Room B has either 4W & 5M OR 3W & 6M.
So, probability of selecting a woman from B = 4/9 + 3/9=>7/9

Please tell what is wrong here.

well, you should actually be able to tell that this solution (7/9) is wrong by pure common sense, without having to calculate anything.
just think about it -- in both possibilities, less than half the people in room B are female. so, clearly, your probability must work out to be less than 1/2; it's more likely that you'll pick a man, no matter what happens.

the problem is that you're missing the 10/13 and the 3/13 that need to be multiplied by these fractions. this choice is the second event in a series of two events, so you must account for the first event, too.

if you still don't see what's wrong here, change the initial setup of room B to 6 women and 2 men, and then work the problem again; your method will give a probability of greater than 1, which doesn't make any sense.

[thapliyalabhi]

This is a Manhattan GMAT question bank word problem.
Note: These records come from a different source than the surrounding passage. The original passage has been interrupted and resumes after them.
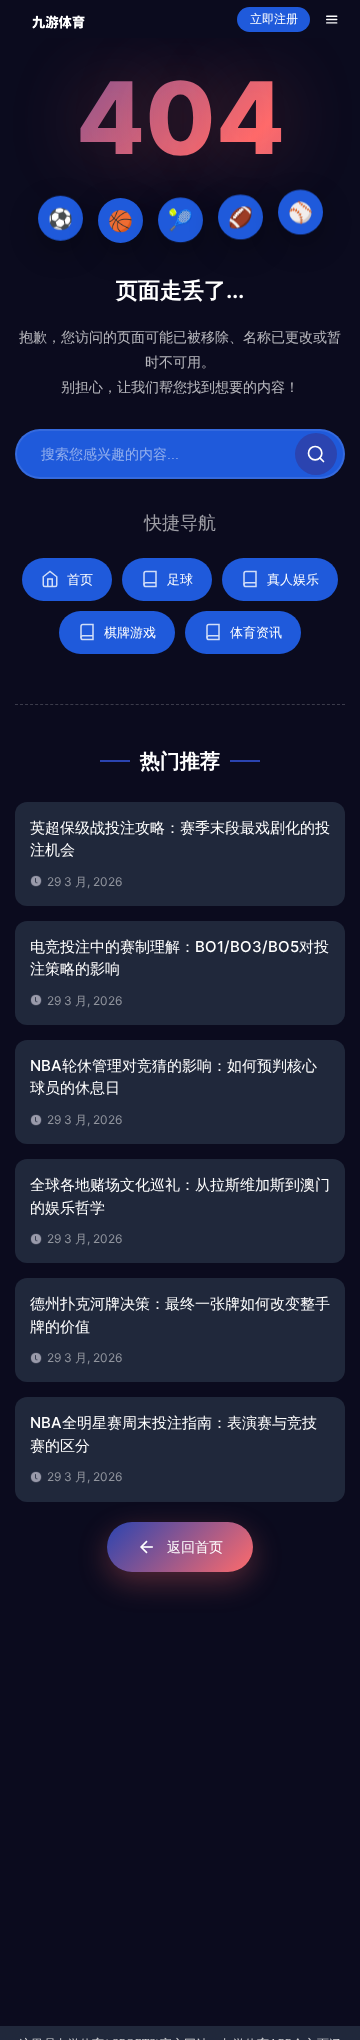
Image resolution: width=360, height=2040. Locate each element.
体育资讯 (256, 632)
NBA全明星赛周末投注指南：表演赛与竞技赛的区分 (173, 1434)
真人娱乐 (293, 579)
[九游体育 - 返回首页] (58, 19)
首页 (80, 579)
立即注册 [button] (274, 19)
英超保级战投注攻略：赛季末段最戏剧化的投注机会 (180, 839)
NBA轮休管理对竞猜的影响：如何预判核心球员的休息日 (173, 1077)
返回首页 (195, 1546)
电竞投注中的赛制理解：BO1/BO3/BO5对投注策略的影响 (179, 958)
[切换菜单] (331, 19)
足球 (180, 579)
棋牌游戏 (130, 632)
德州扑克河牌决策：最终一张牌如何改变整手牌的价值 (180, 1315)
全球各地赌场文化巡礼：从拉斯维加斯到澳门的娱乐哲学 (180, 1196)
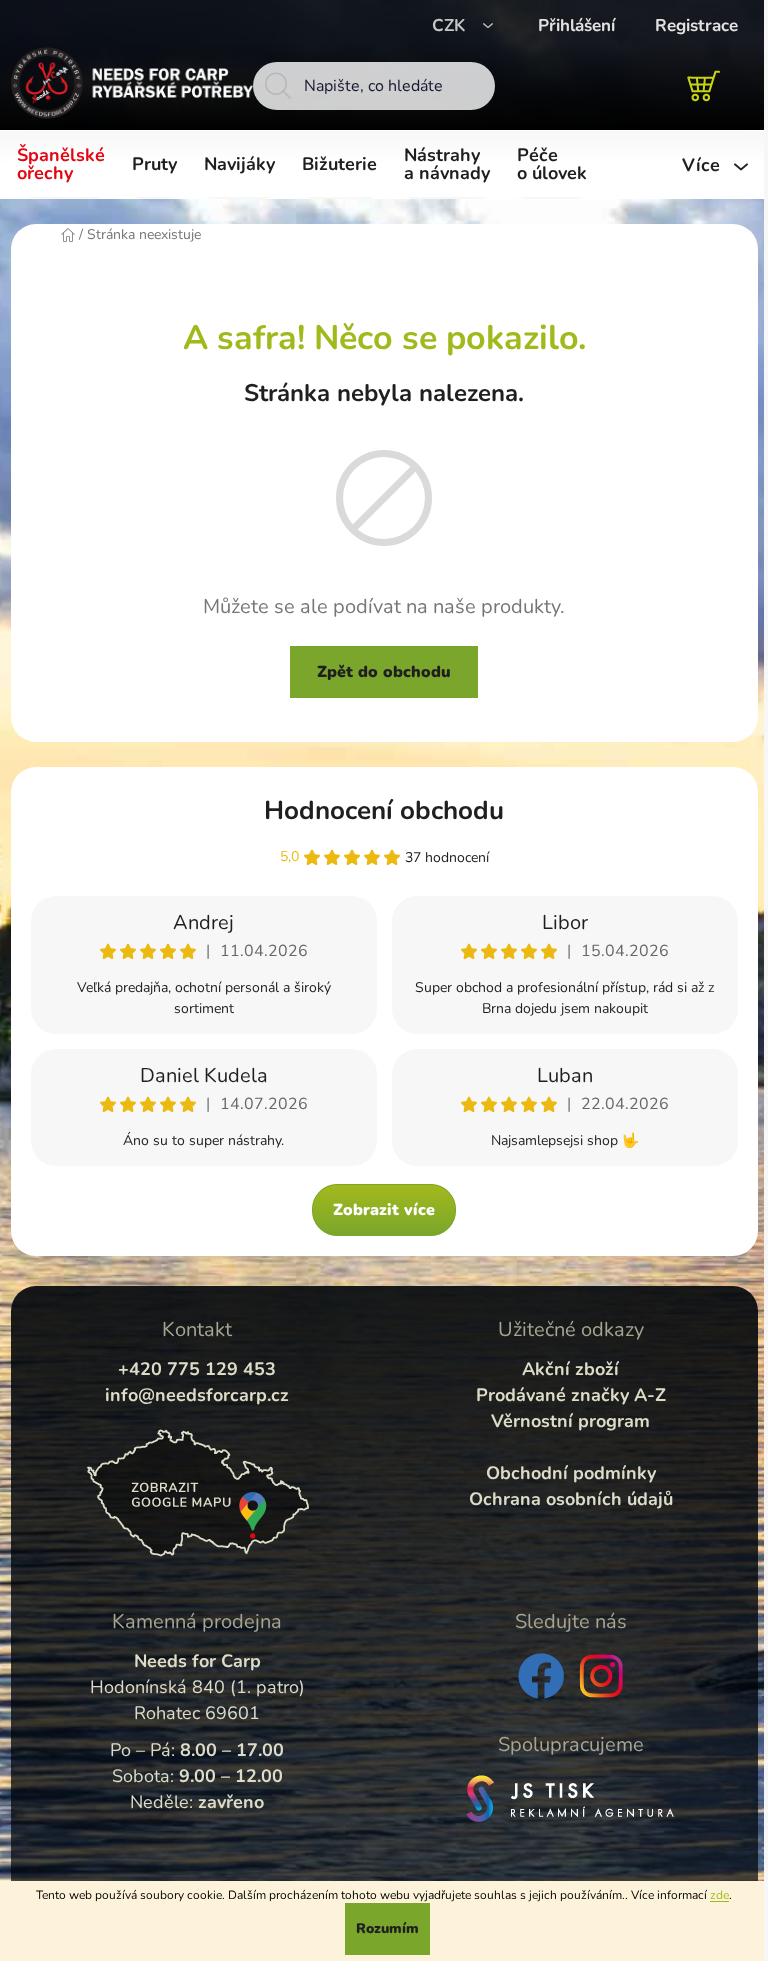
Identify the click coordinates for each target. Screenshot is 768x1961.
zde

There are 10 women and 3 men in room A. One person is picked at random from room A and moved to room B, where there are already 3 women and 5 men. If a single person is then to be picked from room B, what is the probability that a woman will be picked?

(A)13/21
(B)49/117
(C)40/117
(D)15/52
(E)5/18

The solution has been given as 10/13* 4/9+3/13 * 3/9

My doubt is when the question asks about the probability that a woman will be picked, does that mean the probability that a woman is picked from room B. If that is the case, can't we just solve the question like this:

Room B has either 4W & 5M OR 3W & 6M.
So, probability of selecting a woman from B = 4/9 + 3/9=>7/9

Please tell what is wrong here.

well, you should actually be able to tell that this solution (7/9) is wrong by pure common sense, without having to calculate anything.
just think about it -- in both possibilities, less than half the people in room B are female. so, clearly, your probability must work out to be less than 1/2; it's more likely that you'll pick a man, no matter what happens.

the problem is that you're missing the 10/13 and the 3/13 that need to be multiplied by these fractions. this choice is the second event in a series of two events, so you must account for the first event, too.

if you still don't see what's wrong here, change the initial setup of room B to 6 women and 2 men, and then work the problem again; your method will give a probability of greater than 1, which doesn't make any sense.

Super Ron !
Thanks. So, just because I didn't consider the first event, my probability is coming more than expected.

[RonPurewal]

Yes.

What's even more important is that you recognize at once that 7/9 is definitely the wrong answer.
if any answer ever violates common sense, don't pick it, even if you find it in the answer choices.